Fu began working in the newly created 12-month post on Jan. 1, 2021, according to the university. His assignment is to bridge the gap between medicine and computer science and help manufacturers protect medical devices from digital security threats.
An associate professor of electrical engineering and computer science, Fu is the founder of the Archimedes Center for Medical Device Security. As an acting director, he’ll retain his university appointment.
Fu told the university that updating legacy medical device software is a “huge challenge” and that medtech manufacturing executives need to better understand and appreciate the value of cybersecurity early in the design of medical devices.
“There are so many different constituencies needed in the early design stage,” Fu said. “You have legal experts, engineers, patients, clinicians, and often, there simply isn’t a software security expert at the table.

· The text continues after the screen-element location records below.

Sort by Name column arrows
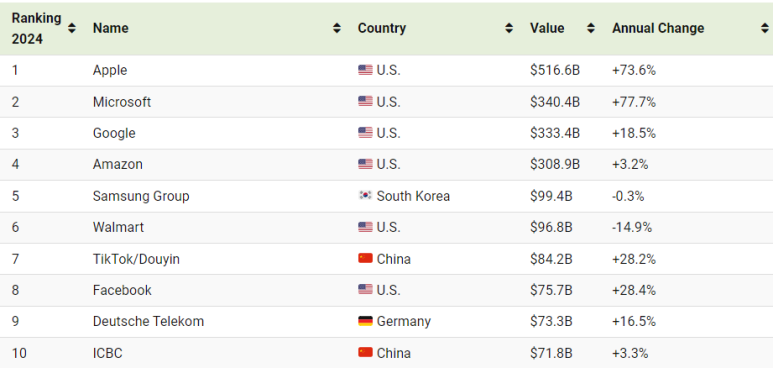 click(x=337, y=28)
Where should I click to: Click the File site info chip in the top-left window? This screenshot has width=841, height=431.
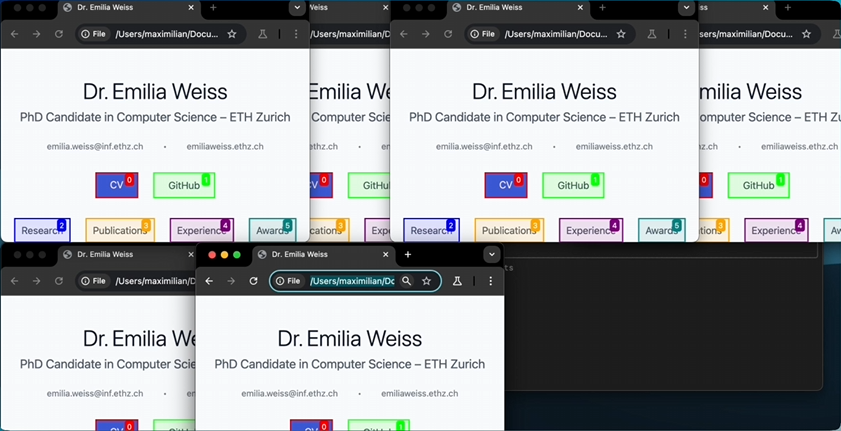pyautogui.click(x=93, y=34)
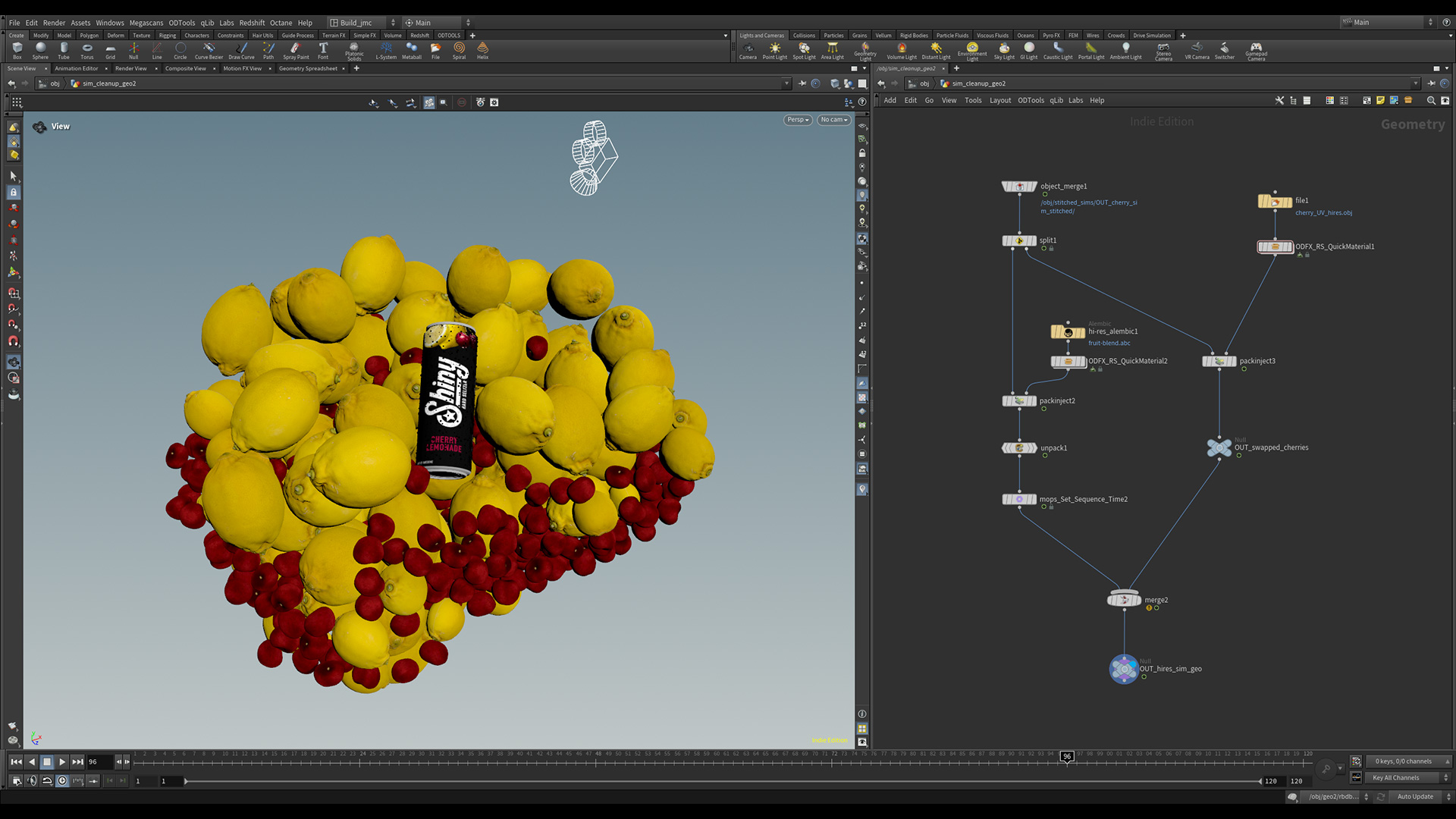Select the L-System shelf tool
This screenshot has width=1456, height=819.
click(386, 50)
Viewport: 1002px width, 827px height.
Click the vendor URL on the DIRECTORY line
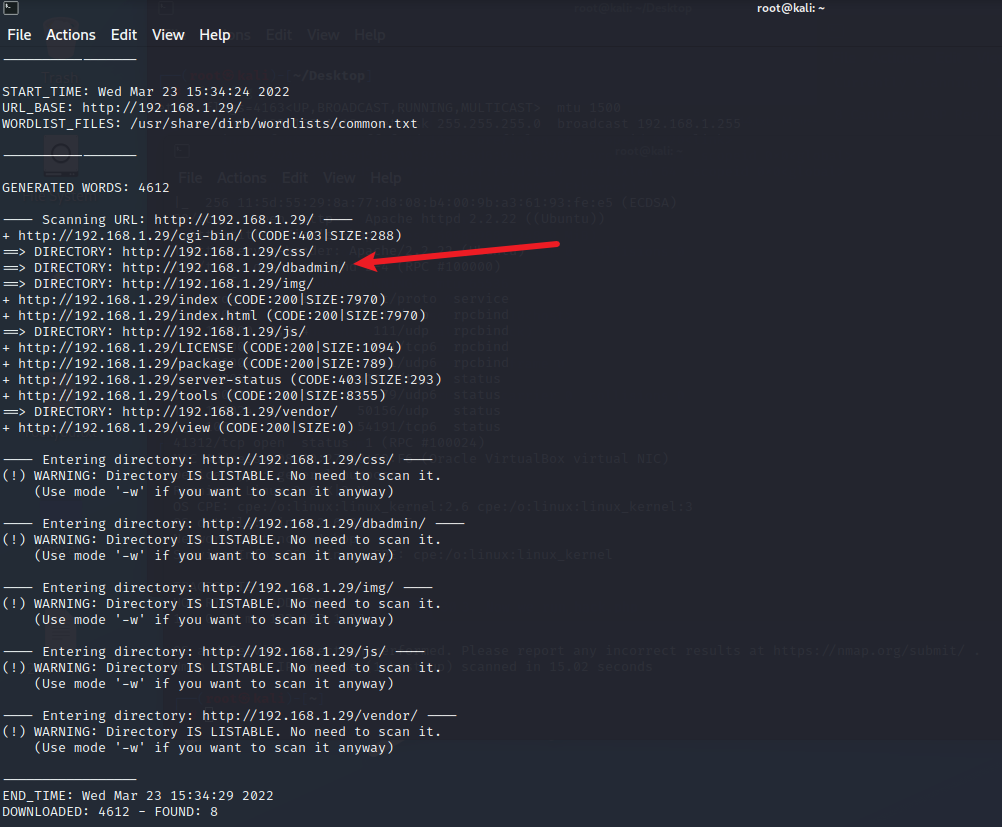(230, 412)
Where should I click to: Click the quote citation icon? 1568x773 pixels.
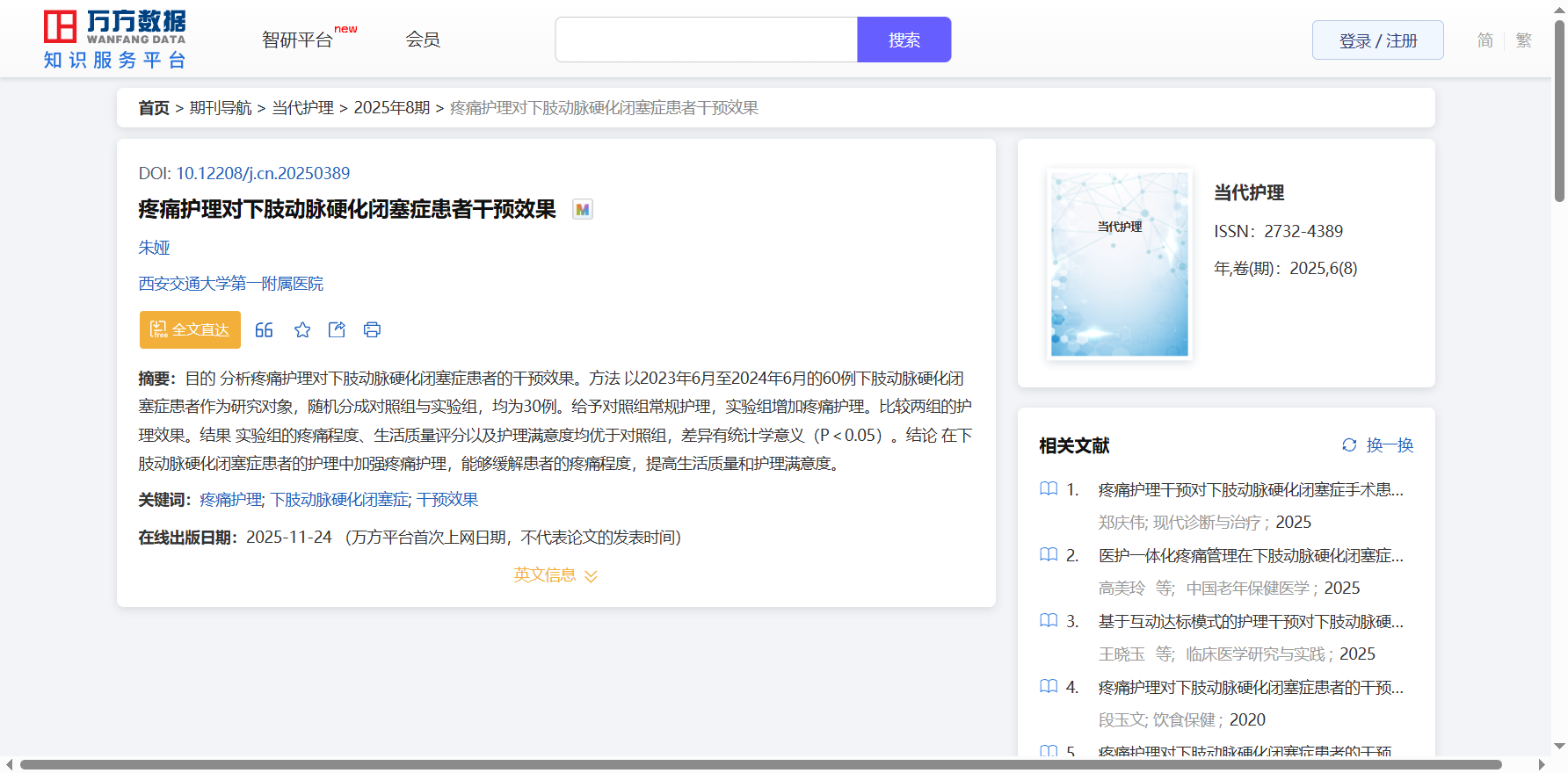pyautogui.click(x=264, y=330)
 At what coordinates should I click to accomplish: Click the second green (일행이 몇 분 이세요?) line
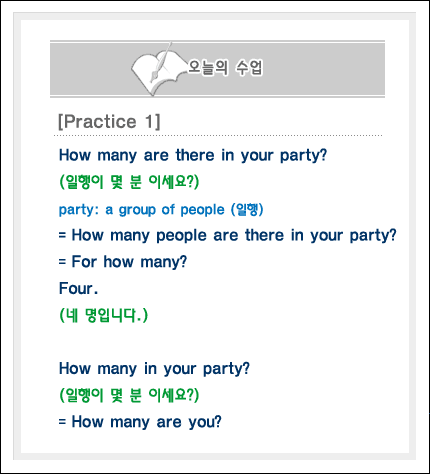coord(129,395)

Yet today, medical devices rely on extremely complicated software systems that do not necessarily follow the fundamental principles of information security and privacy we teach at U-M.”
Given the number of cyberattacks on healthcare systems and security vulnerabilities identified in medical devices, “we need to be vigilant in making sure that all of our medical devices have a basic level of security built in,” he added. “Medical devices must remain safe and effective despite cybersecurity risks.”
Many manufacturers are working hard to design medical devices with established computer security engineering principles, but they are the exception, Fu said.
“In my opinion, medical devices today need meaningful cybersecurity beginning with requirements and design. Otherwise, do not pass go, do not collect $200. You can’t simply sprinkle magic security pixie dust after designing a device.”
Fu also recommended that universities establish five-year academic programs that combine biomedical engineering, software engineering and public policy, and teach students by example how to work effectively with experts outside the computer science field.
“Right now, though, I’m focused on medical device safety,” he concluded. “I’m really looking forward to working at FDA to help build public trust in the safety and effectiveness of medical devices despite the inherent cybersecurity risks.”